§ PROMPT 1
In the sweetgum thread, swap "hollies" for "shrubs" and give the passage from "## Husky288XP (Apr" up to and including "had phototoxicity result.".
§ PROMPT 2
According to the sweetgum thread, what size container does Florel come in?

§ SELECTED EXTRACT
* Start *

# Has anyone here used Snipper (Sweetgum flower inhibitor)



## Scars2prove-it (Mar 20, 2005)

I have a customer that is interested in this. Any input would be appreciated.


----------



## Redbull (Mar 20, 2005)

Kinda wondered the same thing. Anyone?


----------



## okietreedude1 (Mar 20, 2005)

here we use Florel. Never heard of the other brand.

Right now we have a list of about 4-6 cust. waiting on flowering.

As for effectiveness, timeing is pretty critical. A windy week can break it. Also, its not 100%. About 60-70 I think (not real sure).


----------



## jason j ladue (Mar 20, 2005)

is it spendy? how is it applied? i have heard of this, but have never been around it/ seen it used.


----------



## okietreedude1 (Mar 20, 2005)

Ive never been to the chemical shop to pick it up so im not sure the price. FLorel comes in a 2 1/2 gal jug.

As for application, its a sprayed on deal. 

to bad someone cant come up w/ an injectible stuff (birth control for sweetgums!)


----------



## alanarbor (Mar 21, 2005)

Snipper is an injectable. The timing is still as critical as the florel application. If you miss that window, the results will suck.......Horribly.

You need to get it into the tree at just before/right at full bloom, if the flowers have already started to fall, forget it.

I will say if the tree is small enough, florel is the best! For the the monsters, give snipper a try. 

So far the best control of sweetgum fruit is acheived with a basal application of 066.


----------



## texasnative (Mar 21, 2005)

i don't know if there is any validity to this or not, (this is just heresy, as i have not seen any results), but an old timer once told me that driving aluminum pins or nails in the trunk of the sweetgum about two inches apart around the circumference will keep it from flowering.


----------



## John Paul Sanborn (Mar 21, 2005)

texasnative said:


> i don't know if there is any validity to this or not, (this is just heresy, as i have not seen any results), but an old timer once told me that driving aluminum pins or nails in the trunk of the sweetgum about two inches apart around the circumference will keep it from flowering.




Good chance of killing them too, that would reduce flowering. Could actually be a stress induced reaction that the old timers saw.


----------



## bottlefed89 (Mar 21, 2005)

I've also had several requests for this.... How do you all charge for this?? I think I will just get the Snipper from Sherrill, any tips, this will be my first time....


----------



## alanarbor (Mar 21, 2005)

Snipper takes up pretty quick, and the application is fairly easy. I'd say 2-3x yuor cost per capsule should cover it. Some where around $10-12/caliper inch


----------



## Husky288XP (Apr 24, 2005)

What is the proper timing for the application of Snipper, will it be effective after flowering or less potent?


----------



## arborvor (Apr 28, 2005)

Here in atlanta we have had great results in using snipper on a few sweetgums. $12 a cap is right. Florel be careful we burned up 6 yuopon hollies that were under a large oak that we were treating. We sprayed the hollies with water and everything and they still had phototoxicity result.


----------



## alanarbor (Apr 28, 2005)

Husky288XP said:


> What is the proper timing for the application of Snipper, will it be effective after flowering or less potent?



It will be completely useless if applied after the full bloom stage. If you miss the timing, don't even bother.


----------

* End *

§ MATERIAL PROVIDED
* Start *

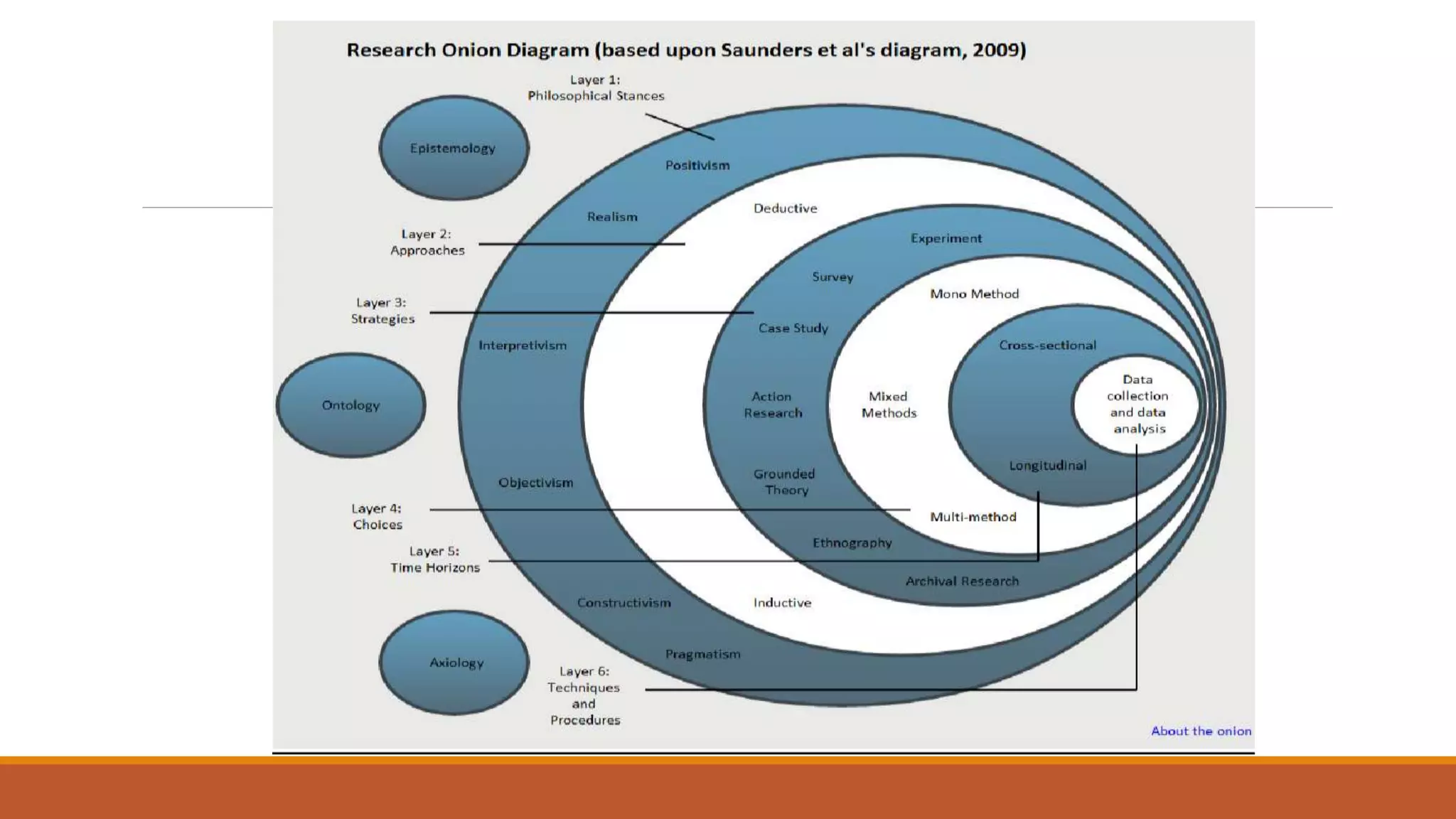The image size is (1456, 819).
Task: Click the Positivism label
Action: tap(697, 166)
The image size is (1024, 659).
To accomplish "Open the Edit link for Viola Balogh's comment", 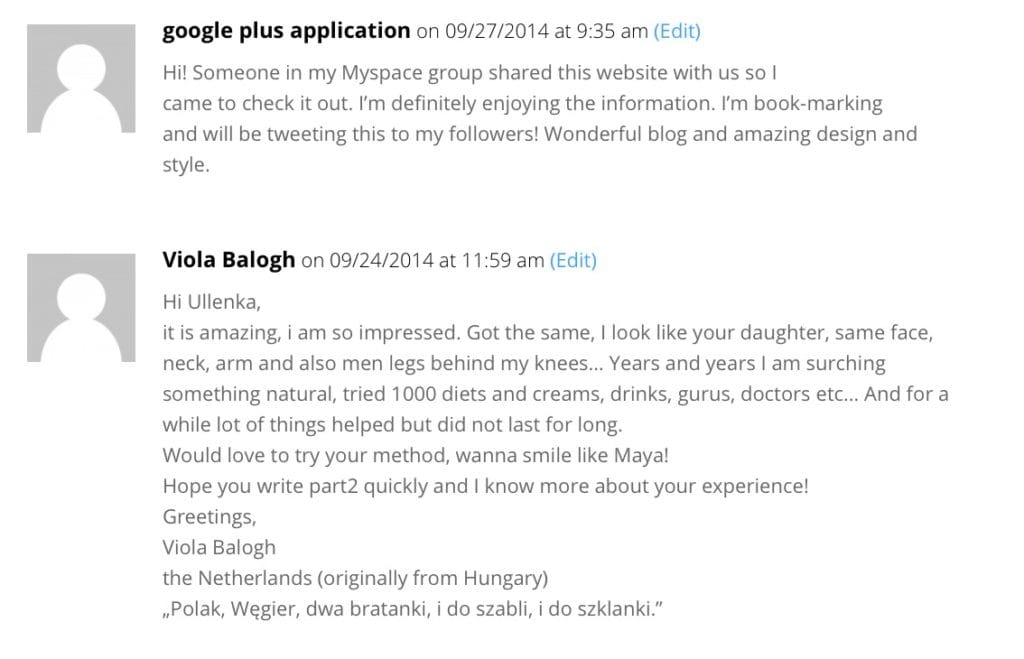I will pyautogui.click(x=572, y=260).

* End *

§ WORKED ANSWER 1
## Husky288XP (Apr 24, 2005)

What is the proper timing for the application of Snipper, will it be effective after flowering or less potent?


----------



## arborvor (Apr 28, 2005)

Here in atlanta we have had great results in using snipper on a few sweetgums. $12 a cap is right. Florel be careful we burned up 6 yuopon shrubs that were under a large oak that we were treating. We sprayed the shrubs with water and everything and they still had phototoxicity result.

§ WORKED ANSWER 2
Florel comes in a 2 1/2 gallon jug.